What you have to do:
Please arrange the lines of the items below as a numbered list, leaving out blank lines and the pictures.

Information supplied:

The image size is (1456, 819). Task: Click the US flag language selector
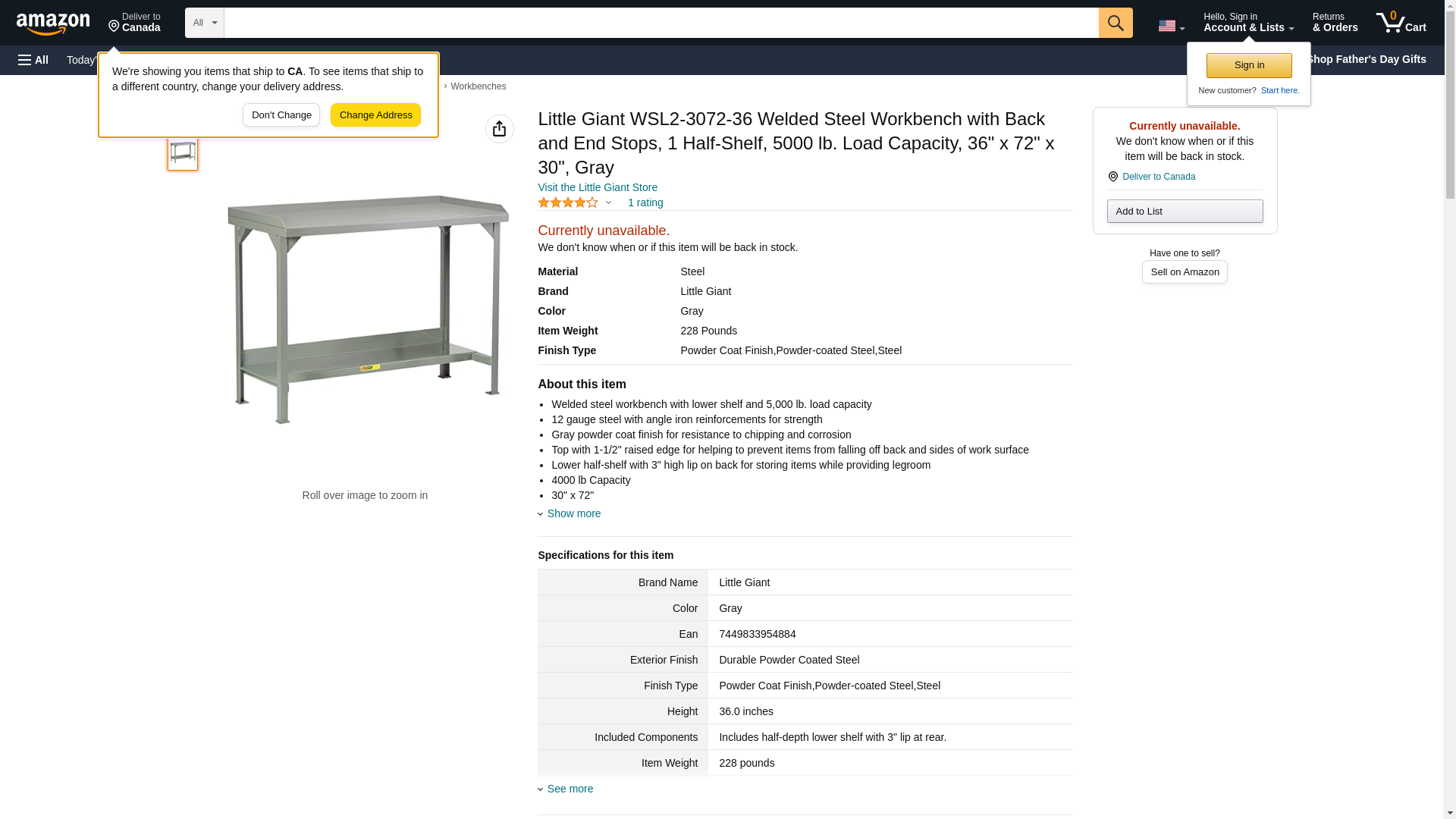pyautogui.click(x=1170, y=26)
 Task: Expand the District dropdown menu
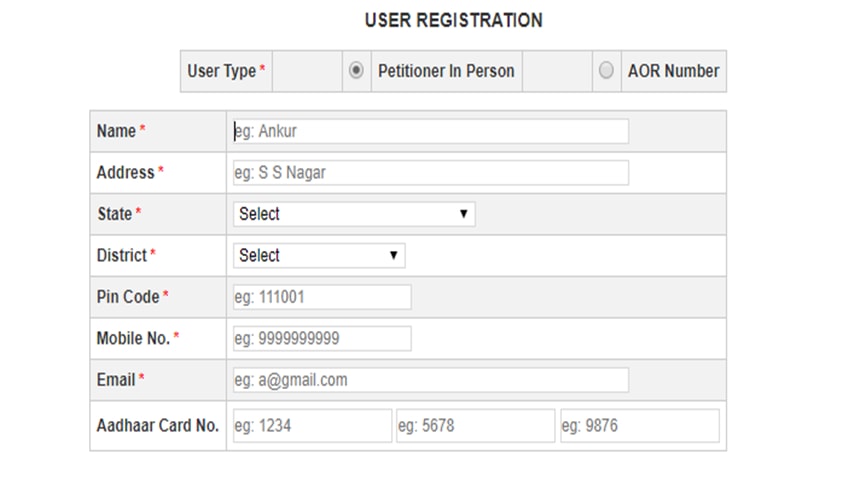point(318,255)
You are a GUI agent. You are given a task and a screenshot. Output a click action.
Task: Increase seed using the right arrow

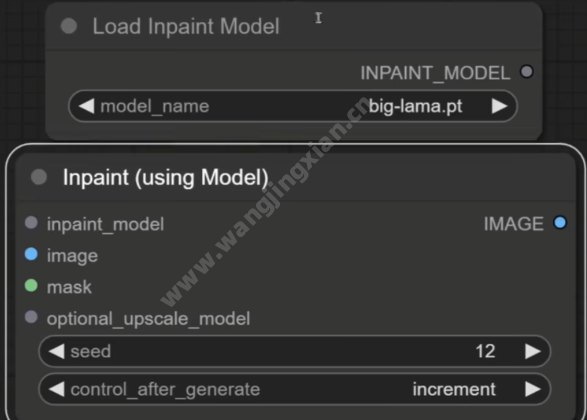[533, 351]

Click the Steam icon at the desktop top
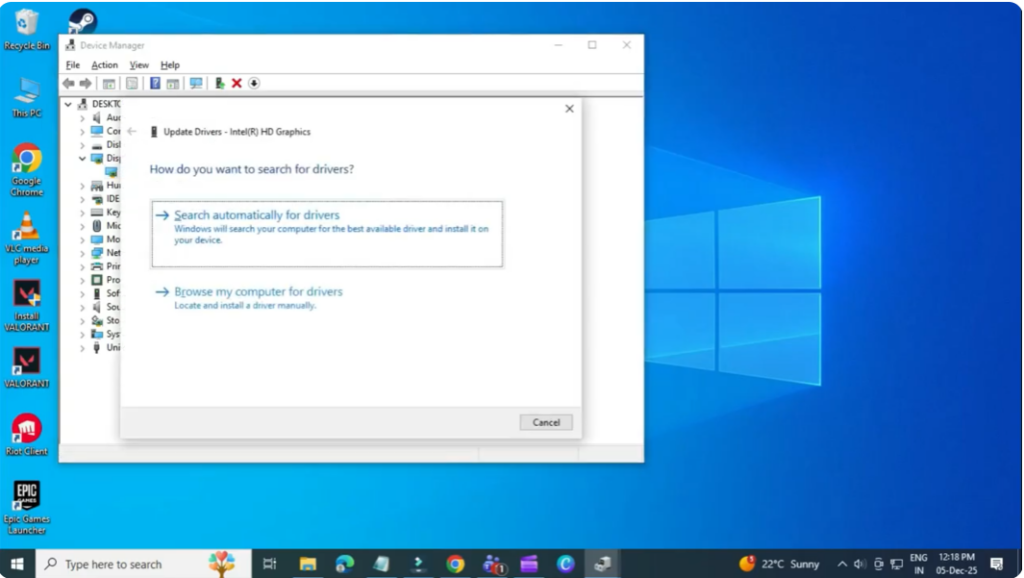tap(81, 18)
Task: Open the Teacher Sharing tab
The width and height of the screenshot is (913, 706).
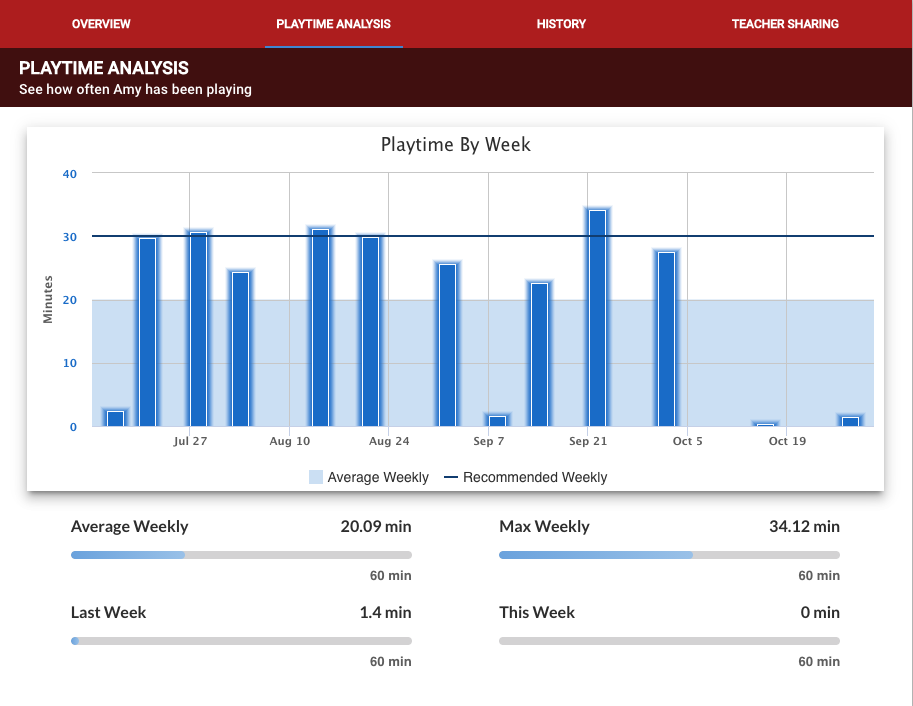Action: (785, 24)
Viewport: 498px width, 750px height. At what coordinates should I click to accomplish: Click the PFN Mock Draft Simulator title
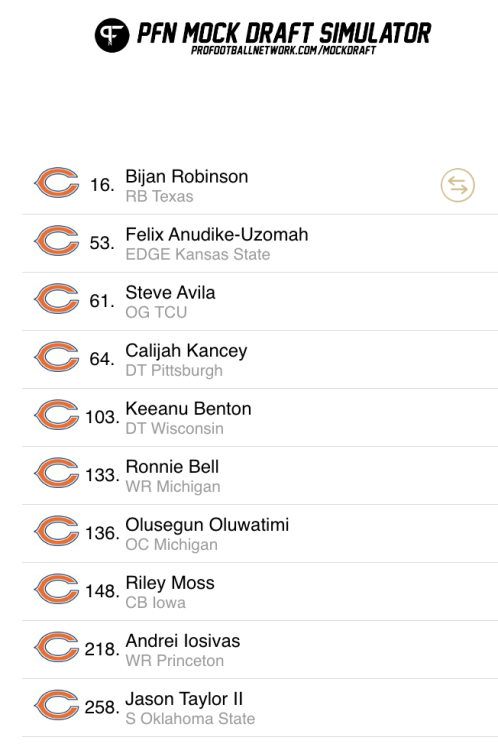[284, 33]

Result for this exercise:
1. The image size is (1456, 819). Task: Click the US flag language selector
2. pyautogui.click(x=1170, y=26)
3.  Task: Expand the District dropdown menu
4. point(318,255)
5. You are a GUI agent. You are given a task and a screenshot. Output a click action.
6. Task: Increase seed using the right arrow
7. [533, 351]
8. Click the Steam icon at the desktop top
9. tap(81, 18)
10. Task: Open the Teacher Sharing tab
11. The width and height of the screenshot is (913, 706).
12. Action: (785, 24)
13. Viewport: 498px width, 750px height. At what coordinates should I click to accomplish: Click the PFN Mock Draft Simulator title
14. [284, 33]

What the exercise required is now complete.